Kush was a male red panda known for repeatedly escaping his enclosure at Curraghs Wildlife Park, Isle of Man.

== Early life ==
Kush was born in June 2013 at Highland Wildlife Park in Kingussie, Scotland, to Kitty and Kevyn. He was the first red panda cub to be born at the park and the first to be born in one of the Royal Zoological Society of Scotland's animal collections in 13 years.

In early 2014, Kush was moved to Curraghs Wildlife Park in the Isle of Man, where he lived until his death.

== Escapes ==
Kush is widely known throughout the Isle of Man for having escaped the wildlife park on multiple occasions.
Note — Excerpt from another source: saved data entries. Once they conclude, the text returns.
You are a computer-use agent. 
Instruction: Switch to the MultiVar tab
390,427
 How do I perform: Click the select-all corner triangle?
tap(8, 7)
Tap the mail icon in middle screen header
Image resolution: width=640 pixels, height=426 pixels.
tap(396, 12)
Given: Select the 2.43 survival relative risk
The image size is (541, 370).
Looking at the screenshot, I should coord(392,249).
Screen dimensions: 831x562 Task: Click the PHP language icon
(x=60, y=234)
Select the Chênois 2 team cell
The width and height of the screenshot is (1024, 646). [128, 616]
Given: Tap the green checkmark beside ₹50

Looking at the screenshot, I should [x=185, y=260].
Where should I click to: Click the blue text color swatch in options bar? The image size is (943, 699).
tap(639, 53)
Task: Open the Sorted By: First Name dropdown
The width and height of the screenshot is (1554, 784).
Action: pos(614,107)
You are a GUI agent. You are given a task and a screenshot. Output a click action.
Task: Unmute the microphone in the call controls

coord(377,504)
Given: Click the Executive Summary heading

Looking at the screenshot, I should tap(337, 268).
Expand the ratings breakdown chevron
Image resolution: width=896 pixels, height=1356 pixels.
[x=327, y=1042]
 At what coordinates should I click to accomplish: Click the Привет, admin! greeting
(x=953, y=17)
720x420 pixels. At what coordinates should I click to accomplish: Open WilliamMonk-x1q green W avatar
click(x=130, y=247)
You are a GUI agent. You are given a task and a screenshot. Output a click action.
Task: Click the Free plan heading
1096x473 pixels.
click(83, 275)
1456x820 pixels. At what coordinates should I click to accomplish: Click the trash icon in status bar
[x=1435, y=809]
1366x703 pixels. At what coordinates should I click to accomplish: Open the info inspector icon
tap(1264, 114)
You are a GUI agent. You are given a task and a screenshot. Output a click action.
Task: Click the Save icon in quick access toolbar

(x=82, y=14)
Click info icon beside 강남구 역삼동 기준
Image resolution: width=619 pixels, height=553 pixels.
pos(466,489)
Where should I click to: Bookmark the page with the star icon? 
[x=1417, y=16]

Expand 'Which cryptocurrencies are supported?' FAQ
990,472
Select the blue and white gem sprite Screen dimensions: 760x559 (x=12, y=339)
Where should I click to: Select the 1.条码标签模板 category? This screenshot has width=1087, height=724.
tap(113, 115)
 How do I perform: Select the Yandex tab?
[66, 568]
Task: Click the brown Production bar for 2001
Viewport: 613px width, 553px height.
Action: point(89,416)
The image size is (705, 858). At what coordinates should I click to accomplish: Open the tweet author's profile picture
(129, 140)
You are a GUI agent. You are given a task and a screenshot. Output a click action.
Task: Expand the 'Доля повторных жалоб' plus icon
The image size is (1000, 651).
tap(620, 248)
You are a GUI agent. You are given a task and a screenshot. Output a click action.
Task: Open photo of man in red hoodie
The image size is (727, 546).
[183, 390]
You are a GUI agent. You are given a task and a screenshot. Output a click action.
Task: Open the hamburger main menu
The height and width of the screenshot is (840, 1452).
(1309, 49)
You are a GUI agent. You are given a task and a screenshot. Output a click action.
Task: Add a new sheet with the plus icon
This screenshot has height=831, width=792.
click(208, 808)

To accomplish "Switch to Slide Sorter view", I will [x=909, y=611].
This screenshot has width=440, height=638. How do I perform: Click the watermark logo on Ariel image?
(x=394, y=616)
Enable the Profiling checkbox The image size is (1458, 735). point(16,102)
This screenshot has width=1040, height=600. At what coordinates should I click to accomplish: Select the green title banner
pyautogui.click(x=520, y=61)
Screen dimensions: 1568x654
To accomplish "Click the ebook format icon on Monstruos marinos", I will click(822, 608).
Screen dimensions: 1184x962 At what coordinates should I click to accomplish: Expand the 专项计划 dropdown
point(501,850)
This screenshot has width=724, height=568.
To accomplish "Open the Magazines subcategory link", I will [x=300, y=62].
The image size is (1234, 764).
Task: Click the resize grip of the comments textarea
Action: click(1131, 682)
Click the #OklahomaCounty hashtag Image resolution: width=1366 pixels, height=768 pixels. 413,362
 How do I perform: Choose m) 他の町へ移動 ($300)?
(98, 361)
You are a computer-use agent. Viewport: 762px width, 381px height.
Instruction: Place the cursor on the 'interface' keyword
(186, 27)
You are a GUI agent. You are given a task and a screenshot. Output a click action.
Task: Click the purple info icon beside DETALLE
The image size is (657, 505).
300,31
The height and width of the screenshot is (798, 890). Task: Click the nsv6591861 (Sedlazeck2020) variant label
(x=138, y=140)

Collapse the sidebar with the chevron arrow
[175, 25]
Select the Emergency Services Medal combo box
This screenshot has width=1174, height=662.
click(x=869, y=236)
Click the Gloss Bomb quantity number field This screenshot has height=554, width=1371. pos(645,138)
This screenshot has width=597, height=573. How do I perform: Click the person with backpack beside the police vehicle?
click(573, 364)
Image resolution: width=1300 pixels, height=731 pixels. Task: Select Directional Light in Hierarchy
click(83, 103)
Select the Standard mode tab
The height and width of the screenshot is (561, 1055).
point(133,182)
His first escape, in 2019, was facilitated by a fallen tree in his enclosure, which formed a bridge by which he could leave. He managed to evade his keepers for weeks before being recaptured. He escaped once more in 2020.

== Death ==
On 30 October 2021, Kush experienced a sudden loss of co-ordination and was put under anaesthesia for investigation. Blood samples were taken and the anaesthetic was reversed, but his condition worsened. Despite nursing efforts by his keepers and further medical interventions the next day, it became clear that Kush was not going to survive, and so was euthanised.

Red pandas typically have a lifespan of between eight and ten years, but have been known to live up to 15 years in captivity. Kush was considered by his keepers to be "still in his prime" and—as of 20 December 2021—the cause of his rapid decline in health is unknown.